As a student from a military family, finding a way to pay for college seemed pretty hard. The army does not pay my dad tons of money, so no matter how much my parents save it only covers a small percent of my sister and my college cost. Fortunately, there are many college tuition programs available for military personnel and their families so they so not have to rely on taking out tons of private loans.
At Boston University there is a small office, managed by Thomas Swift, which handles Veterans affairs for 400 students on campus. Last week I spoke to Thomas Swift and he told me about the various programs that are available to students.
Boston University accepts five different military benefit programs: Tuition assistance, Chapter 33, Chapter 35, Chapter 30, and Chapter 1606.
Tuition assistance: This program is used by active duty military personnel who are attending college. The person using this program has to maintain a certain GPA level, which is reported to the Department of Defense. If students’ grades dip below the GPA level, then they have to pay the money back.
Chapter 33: Also known as the Post 9/11 GI Bill is for veterans who have served at least 90 days on active duty after September 10, 2001. Students under this program receive a tuition and fee payment to their school and a monthly housing allowance. The amount of money that a student receives under this program depends on how long they severed under active duty. If a veteran does not use the Chapter 33 benefits for themselves, they can transfer them to a dependent such as a spouse of child. The dependent does not have to serve anytime in the military.

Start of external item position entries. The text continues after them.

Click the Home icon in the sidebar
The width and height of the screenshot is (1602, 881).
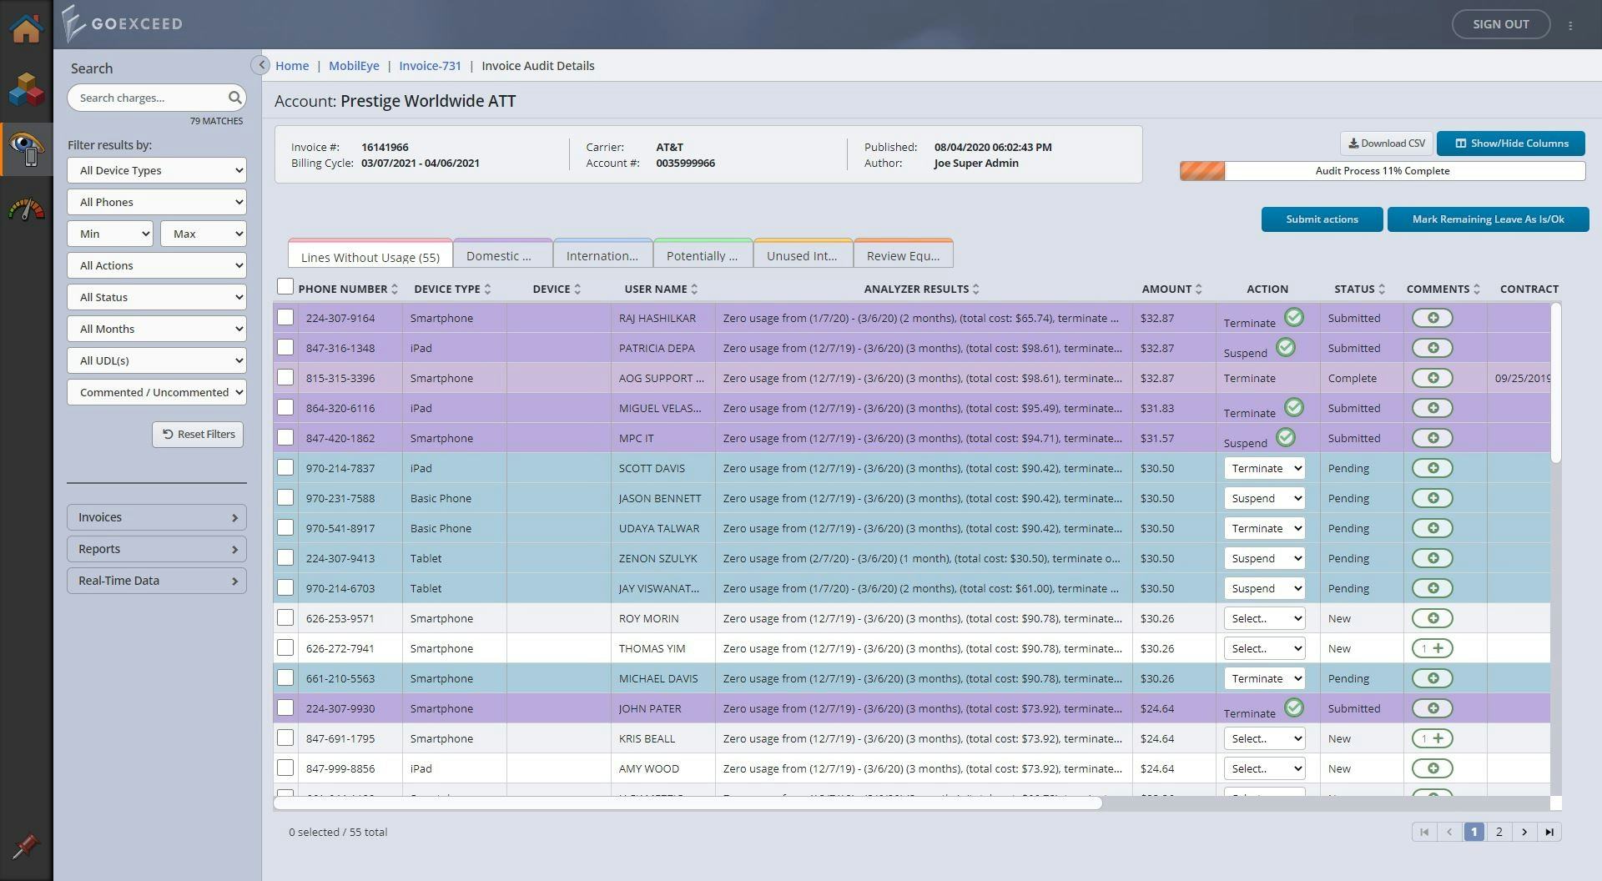pyautogui.click(x=26, y=28)
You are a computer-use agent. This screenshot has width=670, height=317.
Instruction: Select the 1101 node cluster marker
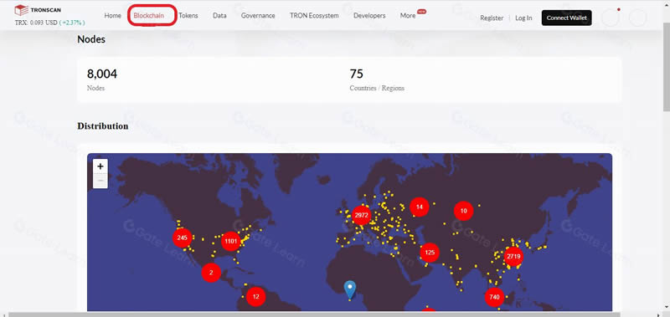pos(231,241)
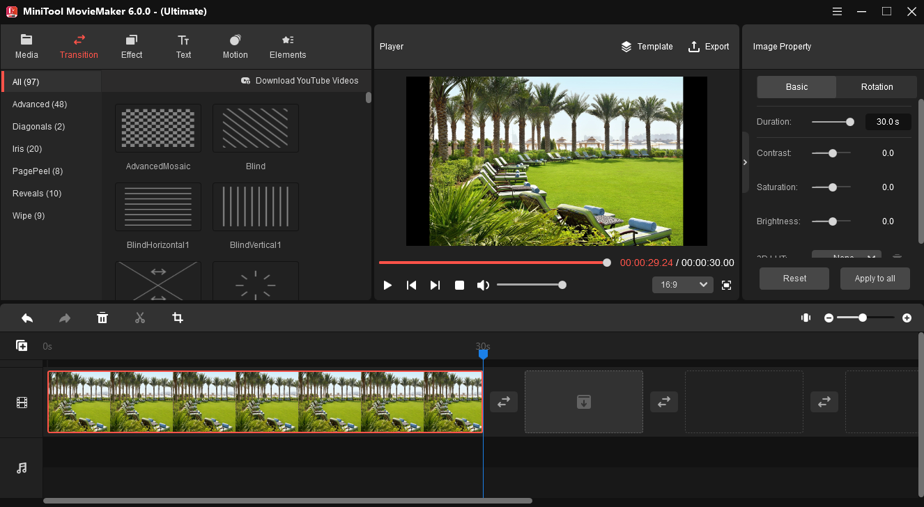Viewport: 924px width, 507px height.
Task: Enter full screen preview mode
Action: pyautogui.click(x=726, y=285)
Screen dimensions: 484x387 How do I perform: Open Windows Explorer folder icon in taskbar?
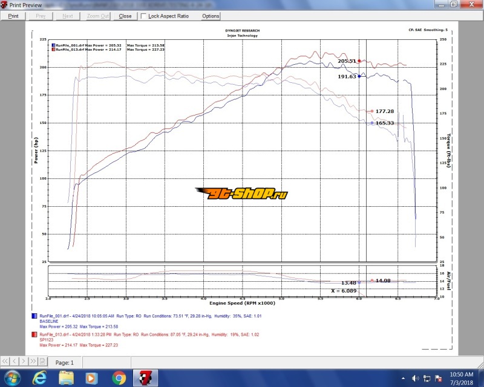click(67, 379)
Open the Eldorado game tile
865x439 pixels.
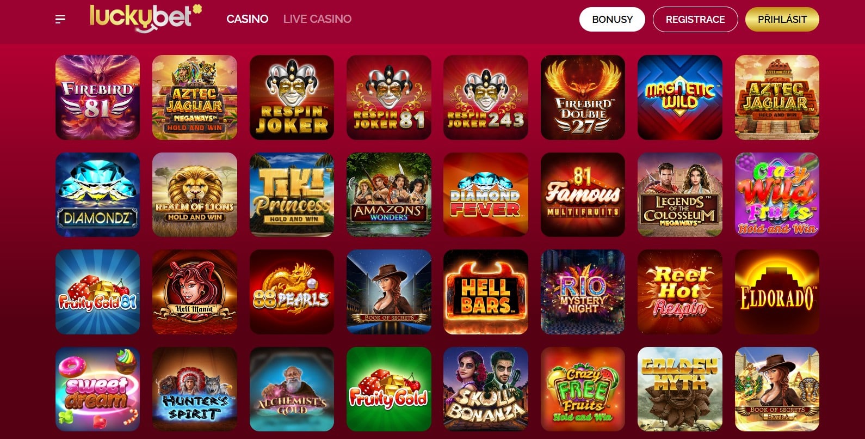click(x=777, y=292)
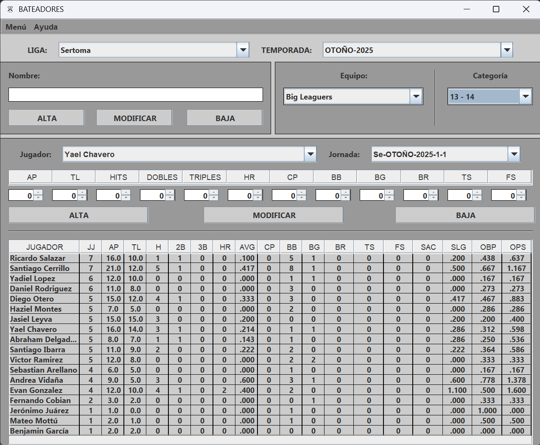
Task: Open the Equipo dropdown for Big Leaguers
Action: tap(416, 97)
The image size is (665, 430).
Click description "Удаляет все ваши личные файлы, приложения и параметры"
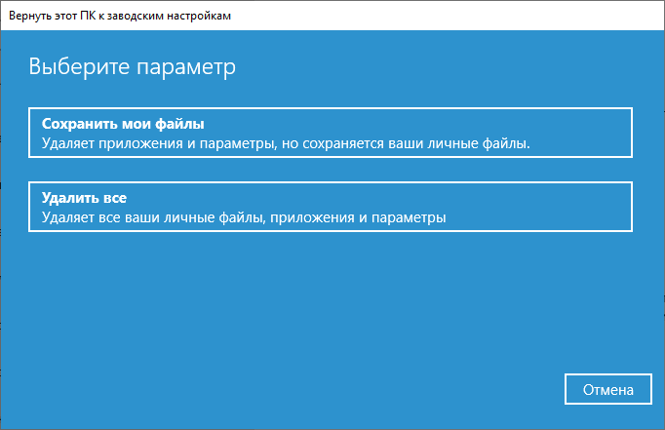pos(244,217)
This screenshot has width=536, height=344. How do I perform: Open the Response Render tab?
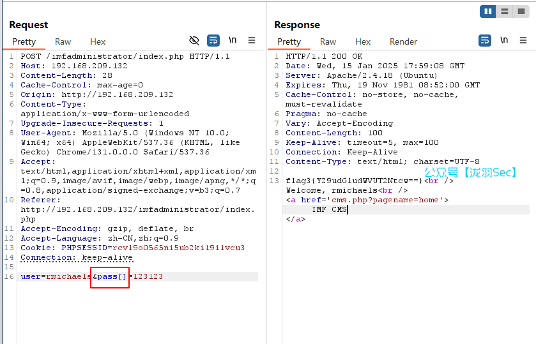(403, 41)
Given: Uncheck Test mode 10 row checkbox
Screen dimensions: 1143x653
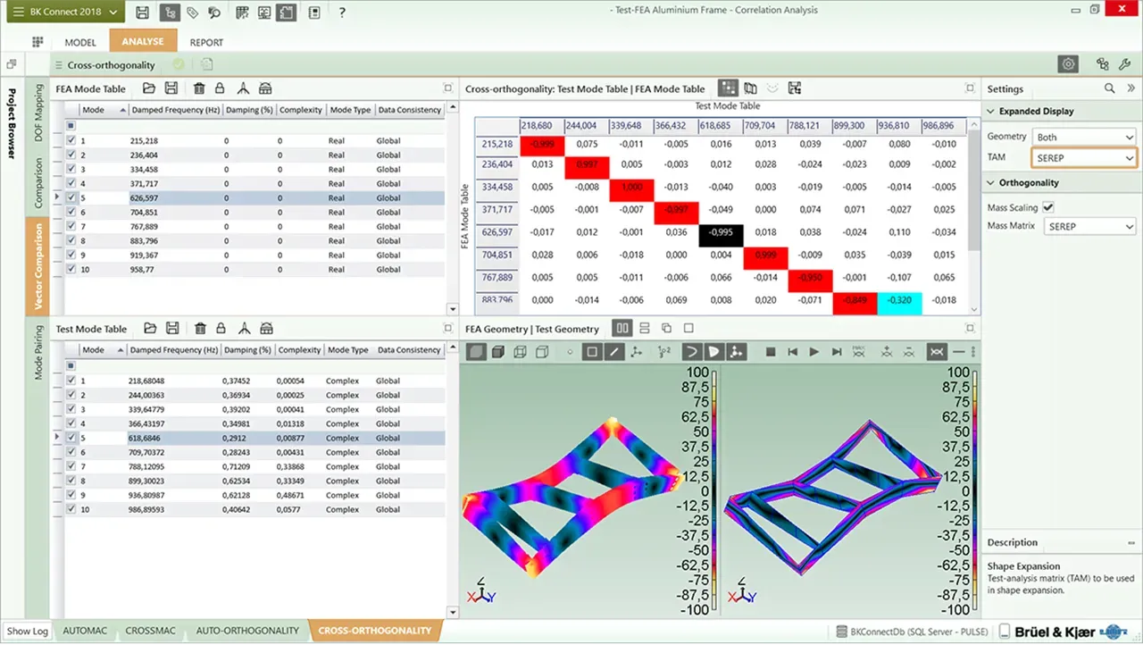Looking at the screenshot, I should [71, 509].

Chapter 35: These tuition benefits are for dependents of veteran who has been permanently disabled or died in the line of duty, missing in action, or is being currently forcibly detained in the line of duty by a foreign government or power.
Chapter 1606: This tuition program is also known as the Montgomery GI-Bill Selected Reserve is for people who have entered into a six-year contract to serve in the Selected Reserve, completed their initial active duty for training, completed high school or received a GED, and maintained Selected Reserve Status.
All of these programs do have more rules and restrictions, but are pretty straight forward. Swift suggest going to the Veterans Affairs website to find out more information about each program to see if you qualify or not.
After figuring out which program you are qualified for, you have to apply for a Certificate of Eligibility on the VA’s VONAPP website. When you receive your certificate, you send it to the school that you will be attending’s veterans affairs office. From there you are pretty much set.
At BU, Thomas Swift does not only deal with veteran benefit assistance. He works with the career development office to help military personnel and their families find jobs, coping with the transition from military life to college life and many other things.